Item	Command / API	Target	Measured
TTS preview	`/tts/preview` + SenseVoiceSmall ASR	Playable WAV, correct text	Passed: preview returned a 16 kHz mono WAV; SenseVoiceSmall ASR matched the target text.
Realtime dialogue	local mode dialogue / warm TTS	RTF < 1.0	Passed: warm RTF 0.278 for 3.31s audio in 0.918s; prior warm checks were 0.386 and 0.518, all below 1
Offline video	video generation API / CLI	Generation succeeds, audio drives avatar	Passed: QuickTalk + F5 clone voice generated an MP4; ffprobe showed H.264 video and 16 kHz mono AAC audio.

Common Errors¶

Symptom	Action
`Missing F5-TTS checkpoint`	Confirm `model_1250000.safetensors` is under `SWivid__F5-TTS__F5TTS_v1_Base`.
`requires prompt_audio`	Select a clone voice or set `OPENTALKING_TTS_LOCAL_F5_TTS_PROMPT_AUDIO`.
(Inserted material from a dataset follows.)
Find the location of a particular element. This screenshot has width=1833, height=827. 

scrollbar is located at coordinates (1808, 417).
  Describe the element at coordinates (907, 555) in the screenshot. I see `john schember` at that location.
Dependency conflicts	Do not run the sidecar from OpenTalking's main `.venv`; use a separate venv such as `$OPENTALKING_LOCAL_AUDIO_MODEL_ROOT/runtime/.venv-f5-tts-system` and reuse the host PyTorch/CUDA environment when appropriate.
Slow first request	Set `OPENTALKING_TTS_LOCAL_F5_TTS_PRELOAD=1` and run a short warm-up request after startup.
QuickTalk v3 reshape error	Keep `OPENTALKING_QUICKTALK_RESOLUTION=256` for the current TorchScript export when generating video; 160/128 resolution makes internal feature shapes mismatch.